Every record is to be transcribed exactly as written.

Stored data entries
=====

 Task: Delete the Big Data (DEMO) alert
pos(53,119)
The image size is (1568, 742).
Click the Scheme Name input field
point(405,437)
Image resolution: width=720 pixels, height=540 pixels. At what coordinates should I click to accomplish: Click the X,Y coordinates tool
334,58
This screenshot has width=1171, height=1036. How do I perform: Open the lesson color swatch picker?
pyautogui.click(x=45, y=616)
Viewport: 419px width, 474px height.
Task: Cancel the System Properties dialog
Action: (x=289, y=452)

=====

◆ Task result ◆
 Task: Delete the Big Data (DEMO) alert
pos(53,119)
The image size is (1568, 742).
Click the Scheme Name input field
point(405,437)
Image resolution: width=720 pixels, height=540 pixels. At what coordinates should I click to accomplish: Click the X,Y coordinates tool
334,58
This screenshot has width=1171, height=1036. How do I perform: Open the lesson color swatch picker?
pyautogui.click(x=45, y=616)
Viewport: 419px width, 474px height.
Task: Cancel the System Properties dialog
Action: (x=289, y=452)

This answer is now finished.